L’Unione Europea ha proposto di mantenere l’Irlanda del Nord all’interno del mercato unico per evitare di tornare a un confine fisico, una posizione non accettabile per il Regno Unito che non si vedrebbe più “padrone” dell’Ulster. La proposta di Londra sarebbe quella di far rimanere l’intera Gran Bretagna nell’unione doganale, ma come soluzione temporanea al fine di creare una futura partnership sul modello canadese, quindi con ampia libertà di manovra commerciale per Londra. A riferirlo sono state alcune testate britanniche, ma Downing Street ha smentito tale ipotesi.
E’ insomma in atto una corsa contro il tempo per evitare confini rigidi tra la Gb e l’Ue, ma vi è anche a rischio il mantenimento della pace in Irlanda del Nord, sancita dal Good Friday Agreement del 1998. Il premier irlandese, Leo Varadkar, spinge per un accordo veloce e un backstop breve: secondo lui l’unica soluzione è un accordo duraturo tra Regno Unito e Unione Europea e spera che Londra mantenga gli impegni presi con l’Ue per la protezione dei confini irlandesi da possibili rigide frontiere. Il premier britannico Theresa May sostiene che il backstop sarà veramente temporaneo, una misura semplicemente di transizione.

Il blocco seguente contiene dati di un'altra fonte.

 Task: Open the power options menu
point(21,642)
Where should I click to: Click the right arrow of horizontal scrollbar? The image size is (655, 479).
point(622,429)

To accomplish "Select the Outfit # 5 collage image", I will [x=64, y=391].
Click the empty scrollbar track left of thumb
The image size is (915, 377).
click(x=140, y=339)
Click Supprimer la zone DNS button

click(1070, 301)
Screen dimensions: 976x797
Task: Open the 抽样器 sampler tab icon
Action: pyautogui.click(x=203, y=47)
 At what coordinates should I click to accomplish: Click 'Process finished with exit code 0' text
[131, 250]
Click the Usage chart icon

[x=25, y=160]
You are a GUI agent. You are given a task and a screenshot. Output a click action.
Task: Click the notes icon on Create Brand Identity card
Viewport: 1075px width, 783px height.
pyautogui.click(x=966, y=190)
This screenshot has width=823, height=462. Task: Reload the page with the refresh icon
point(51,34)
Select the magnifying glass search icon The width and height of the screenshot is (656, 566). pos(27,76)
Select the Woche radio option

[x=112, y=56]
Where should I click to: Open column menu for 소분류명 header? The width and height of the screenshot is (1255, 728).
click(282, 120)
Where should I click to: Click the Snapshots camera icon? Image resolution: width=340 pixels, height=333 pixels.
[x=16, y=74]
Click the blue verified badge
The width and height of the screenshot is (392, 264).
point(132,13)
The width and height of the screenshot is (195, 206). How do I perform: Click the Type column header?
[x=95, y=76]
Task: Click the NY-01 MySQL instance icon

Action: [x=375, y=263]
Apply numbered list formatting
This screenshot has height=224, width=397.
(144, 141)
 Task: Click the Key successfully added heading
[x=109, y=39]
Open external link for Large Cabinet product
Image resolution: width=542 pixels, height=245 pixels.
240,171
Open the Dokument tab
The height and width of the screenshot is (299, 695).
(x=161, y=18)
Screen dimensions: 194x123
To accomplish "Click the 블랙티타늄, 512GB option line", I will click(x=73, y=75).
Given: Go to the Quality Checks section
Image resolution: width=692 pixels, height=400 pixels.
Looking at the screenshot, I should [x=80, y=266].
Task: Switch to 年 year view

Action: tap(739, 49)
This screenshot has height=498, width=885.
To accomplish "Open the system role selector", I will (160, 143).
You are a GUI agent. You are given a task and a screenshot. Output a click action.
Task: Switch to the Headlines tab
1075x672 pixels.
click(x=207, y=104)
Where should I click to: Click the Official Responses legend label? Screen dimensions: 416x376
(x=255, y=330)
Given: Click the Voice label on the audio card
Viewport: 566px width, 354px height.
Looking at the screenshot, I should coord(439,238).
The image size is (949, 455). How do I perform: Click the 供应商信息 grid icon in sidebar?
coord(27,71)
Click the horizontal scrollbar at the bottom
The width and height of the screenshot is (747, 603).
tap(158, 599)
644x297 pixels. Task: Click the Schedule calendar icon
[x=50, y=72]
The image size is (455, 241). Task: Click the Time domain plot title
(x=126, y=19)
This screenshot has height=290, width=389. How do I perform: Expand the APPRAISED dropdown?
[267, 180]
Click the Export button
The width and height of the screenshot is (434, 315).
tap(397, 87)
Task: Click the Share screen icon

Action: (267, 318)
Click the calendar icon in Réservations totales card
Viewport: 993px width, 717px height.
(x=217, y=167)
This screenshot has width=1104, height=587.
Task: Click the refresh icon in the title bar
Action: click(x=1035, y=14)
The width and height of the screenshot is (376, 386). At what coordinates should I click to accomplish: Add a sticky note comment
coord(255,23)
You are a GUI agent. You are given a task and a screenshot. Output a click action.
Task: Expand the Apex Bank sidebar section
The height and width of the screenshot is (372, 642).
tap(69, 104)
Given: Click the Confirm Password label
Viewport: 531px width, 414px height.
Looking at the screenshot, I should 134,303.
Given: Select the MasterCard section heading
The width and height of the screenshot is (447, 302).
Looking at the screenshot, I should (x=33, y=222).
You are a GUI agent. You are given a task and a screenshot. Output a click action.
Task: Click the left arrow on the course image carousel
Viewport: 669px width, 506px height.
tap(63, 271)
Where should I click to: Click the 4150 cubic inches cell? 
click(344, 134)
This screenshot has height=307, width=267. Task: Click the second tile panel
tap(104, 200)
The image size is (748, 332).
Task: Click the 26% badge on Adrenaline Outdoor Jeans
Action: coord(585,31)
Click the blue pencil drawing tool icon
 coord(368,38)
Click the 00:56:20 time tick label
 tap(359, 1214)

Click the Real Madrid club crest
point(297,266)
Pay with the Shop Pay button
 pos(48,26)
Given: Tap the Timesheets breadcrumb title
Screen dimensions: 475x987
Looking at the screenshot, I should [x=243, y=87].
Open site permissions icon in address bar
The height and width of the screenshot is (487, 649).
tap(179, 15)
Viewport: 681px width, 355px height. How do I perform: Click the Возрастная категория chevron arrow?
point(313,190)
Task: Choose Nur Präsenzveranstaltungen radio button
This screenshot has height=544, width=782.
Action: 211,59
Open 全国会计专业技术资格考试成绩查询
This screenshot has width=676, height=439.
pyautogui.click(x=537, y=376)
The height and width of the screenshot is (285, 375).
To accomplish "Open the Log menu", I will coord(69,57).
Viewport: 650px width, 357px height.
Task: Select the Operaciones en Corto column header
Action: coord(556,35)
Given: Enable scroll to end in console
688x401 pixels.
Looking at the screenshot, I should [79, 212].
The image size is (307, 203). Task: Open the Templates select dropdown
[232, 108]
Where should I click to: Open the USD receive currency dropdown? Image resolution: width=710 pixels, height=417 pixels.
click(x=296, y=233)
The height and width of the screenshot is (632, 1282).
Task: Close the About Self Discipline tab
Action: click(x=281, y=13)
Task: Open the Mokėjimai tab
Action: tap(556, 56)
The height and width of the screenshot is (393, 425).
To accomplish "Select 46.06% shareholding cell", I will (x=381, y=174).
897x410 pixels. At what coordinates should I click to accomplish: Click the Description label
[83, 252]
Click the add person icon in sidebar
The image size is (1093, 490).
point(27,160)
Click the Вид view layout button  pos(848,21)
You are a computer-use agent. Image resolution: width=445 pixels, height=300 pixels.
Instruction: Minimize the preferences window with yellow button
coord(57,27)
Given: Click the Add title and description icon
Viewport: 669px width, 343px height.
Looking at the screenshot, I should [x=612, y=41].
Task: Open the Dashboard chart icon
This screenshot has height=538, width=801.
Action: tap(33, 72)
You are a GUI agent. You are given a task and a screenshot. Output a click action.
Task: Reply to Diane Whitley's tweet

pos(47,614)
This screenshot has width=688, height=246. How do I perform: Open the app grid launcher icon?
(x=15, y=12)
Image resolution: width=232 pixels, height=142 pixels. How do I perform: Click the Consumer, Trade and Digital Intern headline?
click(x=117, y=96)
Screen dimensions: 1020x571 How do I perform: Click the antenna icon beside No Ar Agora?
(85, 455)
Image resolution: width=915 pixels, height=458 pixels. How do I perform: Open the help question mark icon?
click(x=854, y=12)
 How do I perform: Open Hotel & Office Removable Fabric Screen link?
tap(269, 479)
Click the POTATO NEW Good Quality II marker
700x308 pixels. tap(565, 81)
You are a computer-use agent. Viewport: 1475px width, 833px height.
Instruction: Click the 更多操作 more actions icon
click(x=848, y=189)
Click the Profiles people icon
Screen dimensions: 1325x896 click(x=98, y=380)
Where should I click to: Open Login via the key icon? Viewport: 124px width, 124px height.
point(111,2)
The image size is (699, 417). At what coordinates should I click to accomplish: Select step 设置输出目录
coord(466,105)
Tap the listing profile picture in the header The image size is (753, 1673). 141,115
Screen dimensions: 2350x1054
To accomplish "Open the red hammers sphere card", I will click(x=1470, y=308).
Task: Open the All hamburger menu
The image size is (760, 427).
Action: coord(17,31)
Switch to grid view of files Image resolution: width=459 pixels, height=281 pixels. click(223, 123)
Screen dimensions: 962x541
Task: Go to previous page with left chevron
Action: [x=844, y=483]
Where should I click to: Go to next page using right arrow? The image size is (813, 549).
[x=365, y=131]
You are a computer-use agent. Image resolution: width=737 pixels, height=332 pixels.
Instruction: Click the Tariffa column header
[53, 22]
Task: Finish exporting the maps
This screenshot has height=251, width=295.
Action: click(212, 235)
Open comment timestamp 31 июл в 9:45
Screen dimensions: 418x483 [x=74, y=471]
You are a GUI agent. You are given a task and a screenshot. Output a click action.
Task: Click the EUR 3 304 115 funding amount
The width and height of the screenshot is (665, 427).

Se non vi sarà un accordo, con la Brexit non vi sarà più la possibilità delle merci e dei beni di passare liberamente tra i due stati senza rigidi controlli, come avviene oggi con la libera circolazione comunitaria. Secondo Varadkar la May avrebbe anche preso in considerazione la proposta di revisionare il meccanismo del backstop, cioè della temporanea rimanenza nel mercato comune e nell’unione doganale dell’Irlanda del Nord, per evitare la unilateralità. In una precipitosa telefonata alla May infatti Varadkar ha ribadito la sua totale contrarietà che sia solo l’Unione Europea a decidere il tempo di backstop senza l’opinione del Regno Unito, e che si possa decidere in modo congiunto di fermare il meccanismo al momento più opportuno.
Nel frattempo più di 1.500 tra i maggiori avvocati britannici hanno inviato una lettera a Theresa May chiedendo la possibilità di un secondo referendum per la Brexit, appellandosi alla non conoscenza con precisione di quello per cui nel 2016 si è andati al voto, cioè le possibili conseguenze.